Here’s one of the biggest problem with controversy in contemporary art: once it sparks, people stop really looking.
I didn’t see UCLA’s Wight Biennial this year. LA Times critic Christopher Knight didn’t see it. And it’s quite possible that Diane Haithman, also of the LA Times, didn’t see it either. Nonetheless, we all felt compelled to respond to the “dust up” that occurred when a certain piece was removed from the exhibition without the artist’s consent.
Using an event or artwork that you haven’t actually experienced to talk about issues you think are important can be an immensely problematic move. But it’s a move people make all the time, especially in fields like journalism, where quick turnaround is the name of the game. And while commenting on what you haven’t experienced sometimes leads to interesting discussions, this kind of negligence is almost always bad for the art.
As controversies go, the 2008 Wight Biennial is a fairly small one, but that doesn’t mean it’s not indicative of what often happens when artwork becomes the focus of press-fueled debate. The Wight controversy, as I first encountered it in the LA Times and White Hot Magazine, went something like this…
The Wight, a bi-yearly student-curated exhibition at UCLA, is nearly installed. On September 23, artist Maya Lujan arranges her large-scale work, White Magic and Xanadu, in the gallery, hanging a black velvet mandala on the wall. The next day, she receives an email from Alex Segade, Matthias Merkel Hess, Jennifer Gradecki and Wu Ingrid Tsang, the show’s curators, asking her if the wall piece is necessary. She enters the gallery on September 25, the night of the opening, and finds that her mandala has been de-installed without her permission. A showdown of sorts ensues (and now I’m referencing White Hot’s account), in which the curators tell Lujan to either accept the removal of her wall piece or to de-install the whole work. Lujan chooses to remain in the show and, in the aftermath of this purported censorship, it is suggested that the curators were unsettled by the mandala’s resemblance to a swastika. Perhaps they removed it so as to avoid controversy.
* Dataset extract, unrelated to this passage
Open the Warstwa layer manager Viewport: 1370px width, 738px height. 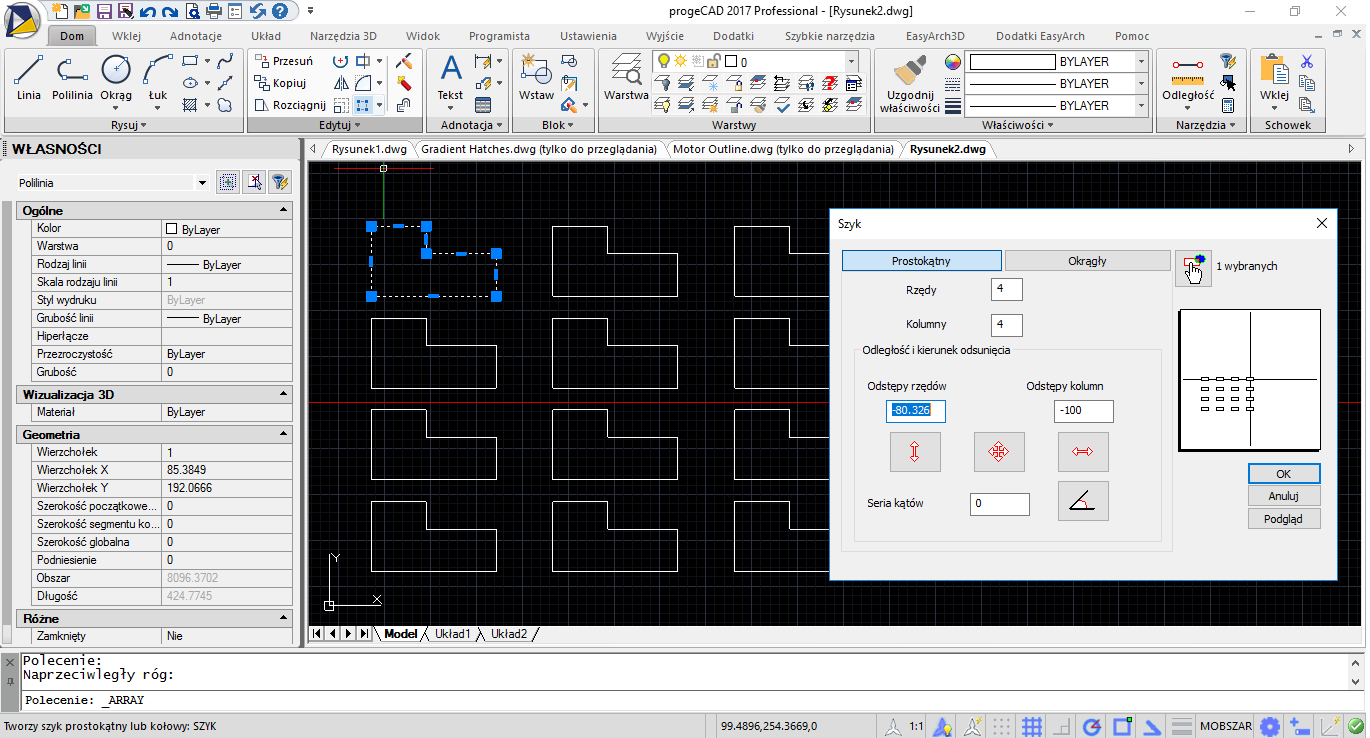(x=626, y=78)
This story could certainly be (and has been, for a handful of bloggers and art writers) the basis for some age-old conversations about censorship, the power of symbols, the artist’s freedom of expression, the license of curators, etc. But what if these are just default issues that become easy to talk about whenever art “controversies” arise? Swastikas are loaded symbols and censorship certainly has a sordid history, but what happened in a small, student-curated exhibition full of emerging artists is likely a little more complicated.
Wight curator Alex Segade said of the Times‘ coverage of the show, “I noticed the knee-jerk suggestion that the students or the department were too ‘politically correct’ to show [Lujan’s] piece. The article played right into a simplistic view of art school that simply isn’t its reality.” According to Segade, “we had explicit depictions of anal sex, a vagina smoking a cigarette, and posters of the logo for the SLA, a terrorist group, in the show.” The Wight’s curatorial committee was by no means averse to provocation, which suggests that the swastika-related censorship claim may be a slack abbreviation of the decisions made surrounding the exhibition.
“I have wondered why the work itself has not been considered on a critical level, and why other work in the show has gotten no attention at all,” Jennifer Gradecki, also a member of the curatorial committee, wrote via email. “As a student and an artist, this emphasis is disconcerting.”
I’m a big fan of what Jennifer Doyle said in her recent post on this blog, about how even the simplest works of art often contain some difficulty. Art, especially thoughtful art, should be difficult. It should take time. It should be experienced, considered and reconsidered, before it’s really done its job. The problem with the over-simplification that usually accompanies art world controversies is that the art doesn’t get its due.